The main implication of this study is that the LEC method appears to yield reliable self-reports of criminal behavior. The validity analysis reflects favorably as well but does not address whether subjects can accurately recall the months in which their criminal justice contacts occurred. Recent research by Morris and Slocum (2010) suggests that self-reported timing of arrest does not correspond as well to the timing of arrest derived from official records. More LEC analyses of the reliability and validity of self-reported criminal justice system contacts (arrests, time periods on probation, time periods incarcerated, etc.) are needed to unravel why criminal justice system contact appears to be less validly measured in LEC studies than other time-varying measures appear to be.

The positive portrayal of the LEC method in previous research is consistent with our experience. The stage was set for the interviews during the recruitment process. We were very careful to treat our subjects with respect and to accommodate them during the interview process in order to stimulate participation. During recruitment we greeted inmates with a handshake, a forthright and honest explanation of the study, and a genuine display of appreciation for taking time out from their day to meet with us. We also paid attention to balancing the gender and race of interviewers to the extent permitted by circumstance. Although difficult to quantify, our procedures seemed to pay off. Prisoners were, in general, easily able to grasp the LEC concept when it was explained to them at the outset of the interview. The very act of explaining it helped to break down social distance between the subjects and interviewers. In the vast majority of cases the conversational dynamic fostered by the LEC piqued subject's interest and enhanced cooperation, particularly when sensitive questions regarding participation in crime were asked. Hughes (1945) observed long ago that individuals often unwittingly expect others to possess auxiliary traits based on their most visible social identities and thus may associate traits such as dishonesty and insincerity with prisoners. The analysis indicates the fallacy of assuming that prisoners are inherently dishonest in interview settings.

There are several limitations which we acknowledge. First, it was decided early on to use an 18-month reference period. We considered a longer calendar but opted for 18 months after pre-testing indicated that the length of the calendar substantially lengthens the time required to complete the interview – a central consideration in this study given that the time available to conduct interviews is constrained by meal times, visitors, program participation, and prisoner counts throughout the day. Thus, it is unclear how far backwards in time the calendar can probe before reliability begins to suffer. Based on the non-significant interaction between criminal behavior (test) and month, our sense is that the calendar period could be expanded. Precisely how far back in time data can be reliably gathered is an important issue that can only be unraveled with more research. Morris and Slocum's (2010) results suggest that our broad conclusion about the LEC may not generalize to arrest outcomes.

Second, one criticism of the test-retest approach to reliability is that subjects may remember what they previously reported and simply replicate it during the retest. We see little merit in that argument due to the volume and relatively rapid pace of questioning during the interview. In addition, the test and retest were separated by about 22 days on average. In our view it strains credibility to argue that subject's could recall their precise responses to well over one hundred questions three weeks later, particularly given the situational demands and burdens of daily prison life.

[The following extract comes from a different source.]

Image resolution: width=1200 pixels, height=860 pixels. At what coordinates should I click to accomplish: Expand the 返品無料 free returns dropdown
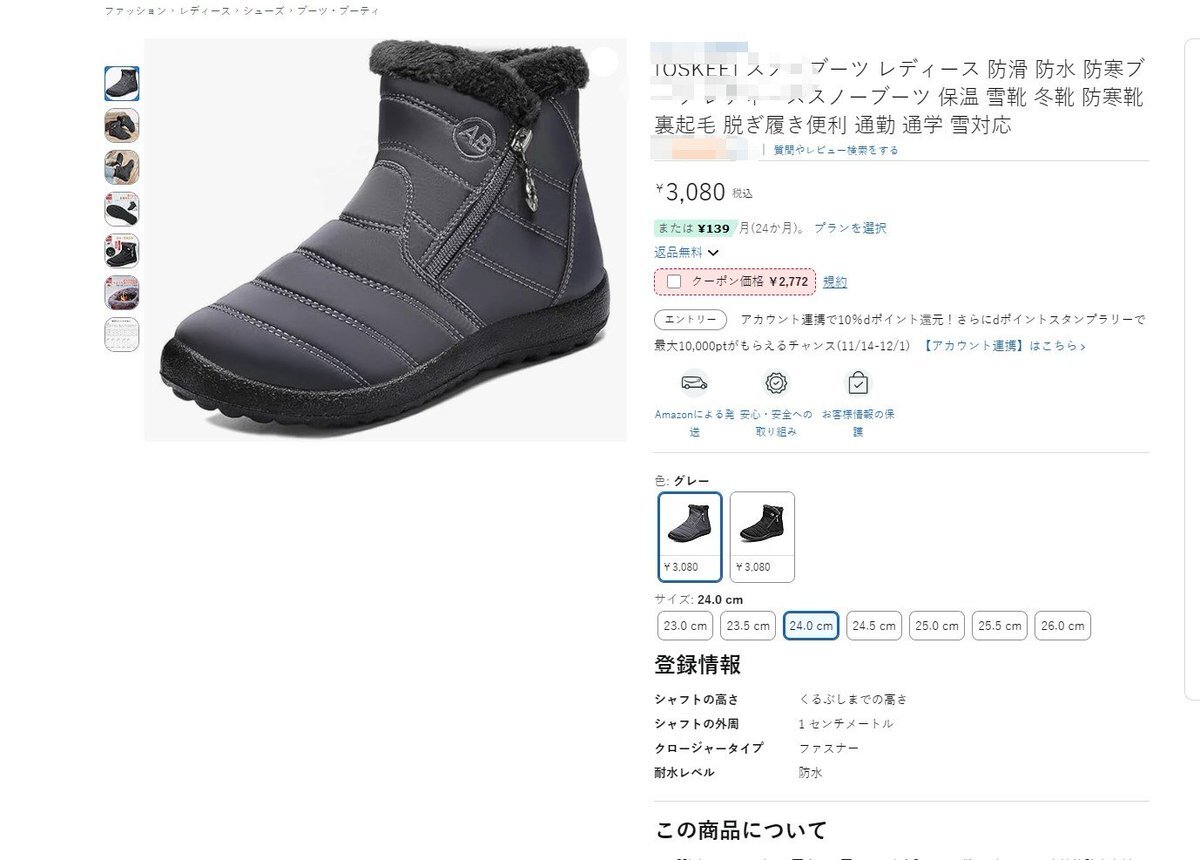pyautogui.click(x=687, y=253)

Third, we acknowledge that our response rate of 53% is lower than that achieved in many social surveys of the general population. The fundamental difficulty of recruiting prisoners for a study of criminal involvement is that subjects are asked to reveal their histories soon after reaching the end point of processing through the criminal justice system. Most prisoners are dealing with negative emotions related to their conviction, their family's response to it, and are in the process of acclimating to an environment that is disorienting and at times volatile (Clemmer, 1940). Without the capacity to receive compensation many prisoners are understandably unwilling to cooperate with strangers. We think that the ability to offer some form of compensation would likely have increased the response rate substantially. Those issues aside, one advantage of the present study over most others is the ability to compare socio-demographic and criminal history characteristics of the sample to refusals, the sampling frame, and to the statewide prison population. This facilitates examination of the consequences of the refusal rate (see Table 1). The sample is not significantly different from the refusals and is clearly representative of the sampling frame from which it is drawn across race, age at admission, and number of prior state prison terms served. Although we would have preferred to reduce the refusal rate the response rate does not appear to have generated a selection process that biased the sample in a fundamental way.

Fourth, and finally, the study sampled minimum and medium security prisoners and thus it is unclear whether the results can be generalized to data gathered from higher security prisons. We suspect that reliable data can be collected in maximum security prisons assuming a well-trained staff, although a lower response rate seems likely without the ability to compensate subjects. In the current political and economic context a research focus on minimum and medium security prisoners may be most relevant given debates about how to achieve a reduction in the size of prison populations. To the extent that states have interest in developing strategies to divert non-violent offenders away from state prisons and towards community correction alternatives, devising strategies to understand and constrain the criminal behavior of minimum/medium security prisoners seems particularly urgent.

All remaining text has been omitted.